# [DIRECTIONS]
All of the entries below must be copied out exactly.

# [MATERIAL PROVIDED]
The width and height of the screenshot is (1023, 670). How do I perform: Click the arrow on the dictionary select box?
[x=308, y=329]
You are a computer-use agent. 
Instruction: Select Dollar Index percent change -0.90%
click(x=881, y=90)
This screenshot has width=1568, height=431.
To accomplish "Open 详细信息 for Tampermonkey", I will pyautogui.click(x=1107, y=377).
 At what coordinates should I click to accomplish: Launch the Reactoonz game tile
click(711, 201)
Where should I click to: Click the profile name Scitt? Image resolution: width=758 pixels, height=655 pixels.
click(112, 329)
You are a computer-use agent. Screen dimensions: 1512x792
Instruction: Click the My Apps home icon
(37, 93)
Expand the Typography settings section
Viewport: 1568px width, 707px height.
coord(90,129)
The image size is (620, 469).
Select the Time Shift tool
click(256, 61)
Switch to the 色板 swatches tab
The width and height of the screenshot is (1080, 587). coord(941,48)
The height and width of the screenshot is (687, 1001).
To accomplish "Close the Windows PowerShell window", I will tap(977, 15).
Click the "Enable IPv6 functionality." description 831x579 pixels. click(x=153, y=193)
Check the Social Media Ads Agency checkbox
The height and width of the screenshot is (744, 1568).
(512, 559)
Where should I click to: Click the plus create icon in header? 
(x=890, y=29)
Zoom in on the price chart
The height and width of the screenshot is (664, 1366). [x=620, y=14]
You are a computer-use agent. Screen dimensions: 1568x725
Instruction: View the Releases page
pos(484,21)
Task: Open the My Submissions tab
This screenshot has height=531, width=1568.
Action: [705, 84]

# [RESPONSE BELOW]
The width and height of the screenshot is (1023, 670). How do I perform: Click the arrow on the dictionary select box?
[x=308, y=329]
You are a computer-use agent. 
Instruction: Select Dollar Index percent change -0.90%
click(x=881, y=90)
This screenshot has width=1568, height=431.
To accomplish "Open 详细信息 for Tampermonkey", I will pyautogui.click(x=1107, y=377).
 At what coordinates should I click to accomplish: Launch the Reactoonz game tile
click(711, 201)
Where should I click to: Click the profile name Scitt? Image resolution: width=758 pixels, height=655 pixels.
click(112, 329)
You are a computer-use agent. Screen dimensions: 1512x792
Instruction: Click the My Apps home icon
(37, 93)
Expand the Typography settings section
Viewport: 1568px width, 707px height.
coord(90,129)
The image size is (620, 469).
Select the Time Shift tool
click(256, 61)
Switch to the 色板 swatches tab
The width and height of the screenshot is (1080, 587). coord(941,48)
The height and width of the screenshot is (687, 1001).
To accomplish "Close the Windows PowerShell window", I will tap(977, 15).
Click the "Enable IPv6 functionality." description 831x579 pixels. click(x=153, y=193)
Check the Social Media Ads Agency checkbox
The height and width of the screenshot is (744, 1568).
(512, 559)
Where should I click to: Click the plus create icon in header? 
(x=890, y=29)
Zoom in on the price chart
The height and width of the screenshot is (664, 1366). [x=620, y=14]
You are a computer-use agent. Screen dimensions: 1568x725
Instruction: View the Releases page
pos(484,21)
Task: Open the My Submissions tab
This screenshot has height=531, width=1568.
Action: [705, 84]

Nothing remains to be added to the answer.